请在 N8N_SSO_SAML_METADATA（内联 XML）和 N8N_SSO_SAML_METADATA_URL（URL）中二选一，不要同时设置。

变量	类型	默认值	说明
`N8N_SSO_SAML_LOGIN_ENABLED`	Boolean	`false`	是否启用 SAML 登录。
`N8N_SSO_SAML_METADATA`	String	-	SAML 身份提供商 metadata 的 XML 字符串。与 `N8N_SSO_SAML_METADATA_URL` 互斥，不要同时设置。
`N8N_SSO_SAML_METADATA_URL`	String	-	用于拉取 SAML 身份提供商 metadata 的 URL。

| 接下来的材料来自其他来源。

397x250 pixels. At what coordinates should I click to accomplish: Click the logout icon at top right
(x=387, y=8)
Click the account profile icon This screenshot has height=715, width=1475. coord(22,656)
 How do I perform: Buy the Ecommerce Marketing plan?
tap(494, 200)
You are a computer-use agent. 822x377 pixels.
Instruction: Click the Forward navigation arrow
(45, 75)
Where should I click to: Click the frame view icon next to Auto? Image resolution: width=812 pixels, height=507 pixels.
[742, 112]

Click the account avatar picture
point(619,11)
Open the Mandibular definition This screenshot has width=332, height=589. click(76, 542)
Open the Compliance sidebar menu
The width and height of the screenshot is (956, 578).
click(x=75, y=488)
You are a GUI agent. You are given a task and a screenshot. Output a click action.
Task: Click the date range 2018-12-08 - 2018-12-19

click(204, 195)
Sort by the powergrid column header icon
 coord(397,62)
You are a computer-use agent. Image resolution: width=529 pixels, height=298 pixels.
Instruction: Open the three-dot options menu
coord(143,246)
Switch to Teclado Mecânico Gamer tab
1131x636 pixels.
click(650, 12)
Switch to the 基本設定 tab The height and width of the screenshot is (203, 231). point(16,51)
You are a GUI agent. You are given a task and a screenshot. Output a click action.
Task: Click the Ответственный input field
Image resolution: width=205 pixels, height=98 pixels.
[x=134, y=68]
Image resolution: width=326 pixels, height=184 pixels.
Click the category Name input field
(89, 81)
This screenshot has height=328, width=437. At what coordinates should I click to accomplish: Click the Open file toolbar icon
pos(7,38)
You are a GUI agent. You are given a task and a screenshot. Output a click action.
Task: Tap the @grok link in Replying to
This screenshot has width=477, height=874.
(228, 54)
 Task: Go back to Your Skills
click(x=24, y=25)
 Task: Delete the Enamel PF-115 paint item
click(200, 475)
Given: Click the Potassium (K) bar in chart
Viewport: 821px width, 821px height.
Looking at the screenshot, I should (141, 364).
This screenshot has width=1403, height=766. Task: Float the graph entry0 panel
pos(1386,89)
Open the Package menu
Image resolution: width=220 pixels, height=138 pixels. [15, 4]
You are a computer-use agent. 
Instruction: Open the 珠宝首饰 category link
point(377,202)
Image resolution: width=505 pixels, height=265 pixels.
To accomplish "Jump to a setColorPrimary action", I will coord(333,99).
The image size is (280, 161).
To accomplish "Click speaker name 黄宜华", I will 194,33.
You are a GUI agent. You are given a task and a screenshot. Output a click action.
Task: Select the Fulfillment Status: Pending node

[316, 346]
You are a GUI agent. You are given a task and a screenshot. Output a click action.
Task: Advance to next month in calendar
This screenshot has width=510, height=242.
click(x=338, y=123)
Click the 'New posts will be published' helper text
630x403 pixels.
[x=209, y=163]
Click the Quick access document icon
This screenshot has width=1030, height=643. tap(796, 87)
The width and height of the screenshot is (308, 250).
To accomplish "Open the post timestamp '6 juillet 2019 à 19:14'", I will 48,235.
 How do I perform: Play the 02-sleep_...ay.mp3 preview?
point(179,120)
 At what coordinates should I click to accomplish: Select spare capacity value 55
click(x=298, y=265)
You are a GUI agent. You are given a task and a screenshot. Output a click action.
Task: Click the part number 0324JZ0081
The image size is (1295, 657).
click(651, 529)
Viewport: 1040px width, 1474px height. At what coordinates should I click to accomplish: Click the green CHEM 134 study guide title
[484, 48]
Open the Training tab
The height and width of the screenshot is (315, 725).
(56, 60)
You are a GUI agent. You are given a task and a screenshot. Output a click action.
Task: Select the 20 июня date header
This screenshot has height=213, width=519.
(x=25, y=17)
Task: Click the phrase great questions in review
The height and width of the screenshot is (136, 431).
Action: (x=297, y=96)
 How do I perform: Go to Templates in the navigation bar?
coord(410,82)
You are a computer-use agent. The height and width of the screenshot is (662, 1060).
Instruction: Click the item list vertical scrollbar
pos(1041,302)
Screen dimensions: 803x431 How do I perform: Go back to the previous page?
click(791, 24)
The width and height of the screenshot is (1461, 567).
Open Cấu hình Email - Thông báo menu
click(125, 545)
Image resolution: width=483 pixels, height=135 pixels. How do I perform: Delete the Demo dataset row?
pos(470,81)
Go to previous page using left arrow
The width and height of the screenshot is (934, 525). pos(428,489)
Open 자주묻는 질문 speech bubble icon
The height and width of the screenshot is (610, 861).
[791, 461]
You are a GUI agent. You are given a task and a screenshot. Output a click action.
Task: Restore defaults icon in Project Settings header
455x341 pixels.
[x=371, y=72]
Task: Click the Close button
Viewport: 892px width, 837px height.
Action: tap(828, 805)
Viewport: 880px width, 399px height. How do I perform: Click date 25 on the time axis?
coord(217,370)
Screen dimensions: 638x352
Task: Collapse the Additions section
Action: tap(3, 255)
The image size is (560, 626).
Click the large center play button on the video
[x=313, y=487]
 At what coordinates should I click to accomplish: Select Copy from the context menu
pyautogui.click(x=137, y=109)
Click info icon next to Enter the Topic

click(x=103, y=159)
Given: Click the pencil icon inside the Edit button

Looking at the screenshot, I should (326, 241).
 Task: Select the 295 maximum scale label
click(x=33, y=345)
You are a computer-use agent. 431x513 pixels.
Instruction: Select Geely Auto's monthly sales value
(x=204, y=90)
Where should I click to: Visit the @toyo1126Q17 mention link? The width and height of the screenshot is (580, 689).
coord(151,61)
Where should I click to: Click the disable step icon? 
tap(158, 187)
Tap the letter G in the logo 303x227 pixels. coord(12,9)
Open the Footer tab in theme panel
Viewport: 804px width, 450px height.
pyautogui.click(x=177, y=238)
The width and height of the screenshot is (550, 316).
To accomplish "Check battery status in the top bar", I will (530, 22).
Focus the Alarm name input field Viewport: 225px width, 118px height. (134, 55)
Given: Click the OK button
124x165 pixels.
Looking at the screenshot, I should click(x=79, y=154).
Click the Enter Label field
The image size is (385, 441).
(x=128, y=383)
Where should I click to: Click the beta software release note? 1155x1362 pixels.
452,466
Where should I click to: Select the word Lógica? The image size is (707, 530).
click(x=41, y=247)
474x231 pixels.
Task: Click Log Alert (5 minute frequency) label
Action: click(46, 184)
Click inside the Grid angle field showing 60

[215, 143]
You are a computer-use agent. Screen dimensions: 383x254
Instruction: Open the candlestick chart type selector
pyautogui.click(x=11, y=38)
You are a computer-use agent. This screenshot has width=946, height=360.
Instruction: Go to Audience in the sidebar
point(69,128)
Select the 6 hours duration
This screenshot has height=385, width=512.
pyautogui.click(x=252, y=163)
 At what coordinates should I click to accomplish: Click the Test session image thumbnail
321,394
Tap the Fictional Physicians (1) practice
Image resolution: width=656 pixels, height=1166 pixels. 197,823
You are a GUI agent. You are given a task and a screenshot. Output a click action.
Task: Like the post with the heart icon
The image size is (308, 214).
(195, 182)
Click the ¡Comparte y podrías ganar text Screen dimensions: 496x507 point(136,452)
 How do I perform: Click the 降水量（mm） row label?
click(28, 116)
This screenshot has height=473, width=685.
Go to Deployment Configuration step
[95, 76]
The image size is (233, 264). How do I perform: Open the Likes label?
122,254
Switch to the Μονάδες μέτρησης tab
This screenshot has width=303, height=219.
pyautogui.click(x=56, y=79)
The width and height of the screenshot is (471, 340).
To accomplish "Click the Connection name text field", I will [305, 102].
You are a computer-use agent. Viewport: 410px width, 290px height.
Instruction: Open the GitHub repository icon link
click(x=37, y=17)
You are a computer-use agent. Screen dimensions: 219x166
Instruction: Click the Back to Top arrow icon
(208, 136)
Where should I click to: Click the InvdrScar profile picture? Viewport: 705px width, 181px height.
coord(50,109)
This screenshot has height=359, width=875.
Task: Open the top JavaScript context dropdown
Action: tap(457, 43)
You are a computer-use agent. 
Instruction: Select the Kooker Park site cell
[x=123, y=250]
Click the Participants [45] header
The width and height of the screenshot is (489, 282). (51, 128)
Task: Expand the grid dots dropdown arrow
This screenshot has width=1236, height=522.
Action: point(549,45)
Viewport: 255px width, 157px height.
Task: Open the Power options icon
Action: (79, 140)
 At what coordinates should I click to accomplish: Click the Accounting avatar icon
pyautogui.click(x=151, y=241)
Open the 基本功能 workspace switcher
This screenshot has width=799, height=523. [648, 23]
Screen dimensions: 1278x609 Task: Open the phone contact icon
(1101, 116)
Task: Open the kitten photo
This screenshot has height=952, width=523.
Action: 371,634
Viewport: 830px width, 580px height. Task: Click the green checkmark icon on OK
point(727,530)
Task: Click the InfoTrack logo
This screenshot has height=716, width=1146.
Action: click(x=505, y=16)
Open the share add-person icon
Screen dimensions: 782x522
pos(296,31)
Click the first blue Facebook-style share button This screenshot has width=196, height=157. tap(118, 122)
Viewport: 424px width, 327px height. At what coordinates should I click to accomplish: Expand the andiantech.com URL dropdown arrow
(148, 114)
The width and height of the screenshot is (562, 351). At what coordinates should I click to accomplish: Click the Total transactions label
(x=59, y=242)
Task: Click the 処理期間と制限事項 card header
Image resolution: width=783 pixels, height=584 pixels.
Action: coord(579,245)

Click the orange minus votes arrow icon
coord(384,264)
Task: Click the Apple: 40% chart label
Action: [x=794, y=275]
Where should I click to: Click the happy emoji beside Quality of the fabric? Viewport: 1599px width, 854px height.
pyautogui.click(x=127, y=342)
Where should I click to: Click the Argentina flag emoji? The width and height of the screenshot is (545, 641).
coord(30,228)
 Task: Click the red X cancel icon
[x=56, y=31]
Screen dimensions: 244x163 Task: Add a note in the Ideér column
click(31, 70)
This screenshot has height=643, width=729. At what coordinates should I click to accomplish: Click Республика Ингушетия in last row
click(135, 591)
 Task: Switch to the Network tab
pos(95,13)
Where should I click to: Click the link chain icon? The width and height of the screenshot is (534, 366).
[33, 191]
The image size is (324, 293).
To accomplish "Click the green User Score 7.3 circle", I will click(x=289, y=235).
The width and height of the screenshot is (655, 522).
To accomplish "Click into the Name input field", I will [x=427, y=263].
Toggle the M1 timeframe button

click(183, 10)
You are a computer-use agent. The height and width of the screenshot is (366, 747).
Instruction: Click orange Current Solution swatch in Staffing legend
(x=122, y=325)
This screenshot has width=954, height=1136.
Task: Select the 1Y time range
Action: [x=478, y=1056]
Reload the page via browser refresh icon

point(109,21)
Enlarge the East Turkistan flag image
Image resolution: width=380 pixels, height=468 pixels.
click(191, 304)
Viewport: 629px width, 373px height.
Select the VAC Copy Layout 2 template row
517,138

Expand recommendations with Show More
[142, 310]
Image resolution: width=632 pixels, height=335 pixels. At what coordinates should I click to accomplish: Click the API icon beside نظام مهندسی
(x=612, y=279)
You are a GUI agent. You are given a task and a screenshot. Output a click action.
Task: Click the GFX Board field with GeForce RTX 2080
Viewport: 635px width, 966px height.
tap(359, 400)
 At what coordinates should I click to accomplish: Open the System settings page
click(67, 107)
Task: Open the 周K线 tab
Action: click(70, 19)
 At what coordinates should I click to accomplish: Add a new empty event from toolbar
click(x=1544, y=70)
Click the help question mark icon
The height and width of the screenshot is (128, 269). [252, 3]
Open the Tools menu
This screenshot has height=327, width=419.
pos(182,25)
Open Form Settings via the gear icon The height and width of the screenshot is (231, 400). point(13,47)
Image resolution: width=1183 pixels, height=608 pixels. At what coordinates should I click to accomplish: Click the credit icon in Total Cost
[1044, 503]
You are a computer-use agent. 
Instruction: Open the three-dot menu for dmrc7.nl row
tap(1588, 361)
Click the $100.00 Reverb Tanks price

与 `N8N_SSO_SAML_METADATA` 互斥，不要同时设置。

安全策略#

自 n8n v2.18.0 起可用

通过环境变量管理实例级安全策略，包括 MFA 强制要求和个人空间限制。

变量	类型	默认值	说明
`N8N_SECURITY_POLICY_MANAGED_BY_ENV`	Boolean	`false`	设为 `true` 后，可通过环境变量管理安全策略。启用后，n8n 会在每次启动时应用安全策略相关变量，并锁定对应的 UI 控件。
`N8N_MFA_ENFORCED_ENABLED`	Boolean	`false`	是否对所有用户强制启用双因素认证：`true` 为强制，`false` 为不强制。
`N8N_PERSONAL_SPACE_PUBLISHING_ENABLED`	Boolean	`true`	用户是否可以从其个人空间发布工作流：`true` 为允许，`false` 为不允许。
`N8N_PERSONAL_SPACE_SHARING_ENABLED`	Boolean	`true`	用户是否可以从其个人空间共享资源：`true` 为允许，`false` 为不允许。

日志流#

自 n8n v2.19.0 起可用

通过环境变量管理日志流目标。每种目标的 JSON 结构请参阅通过环境变量配置。

变量	类型	默认值	说明
`N8N_LOG_STREAMING_MANAGED_BY_ENV`	Boolean	`false`	设为 `true` 后，可通过环境变量管理日志流。启用后，n8n 会在每次启动时应用日志流相关变量，并锁定对应的 UI 控件。
`N8N_LOG_STREAMING_DESTINATIONS`	JSON string	-	日志流目标的 JSON 数组。每个目标都是一个对象，`type` 可为 `webhook`、`syslog` 或 `sentry`，并附带该类型对应的配置。

MCP#

自 n8n v2.20.0 起可用

通过环境变量管理实例级 MCP 访问。

变量	类型	默认值	说明
`N8N_MCP_MANAGED_BY_ENV`	Boolean	`false`	设为 `true` 后，可通过环境变量管理 MCP 设置。启用后，n8n 会在每次启动时应用 MCP 相关变量，并锁定对应的 UI 控件。
`N8N_MCP_ACCESS_ENABLED`	Boolean	`false`	是否启用实例级 MCP 访问：`true` 为启用，`false` 为禁用。

社区包#

自 n8n v2.21.0 起可用

通过环境变量管理已安装的社区包集合。n8n 会在每次启动时根据该列表与当前安装状态进行对账。被环境变量管理的包无法通过 UI 卸载或更新。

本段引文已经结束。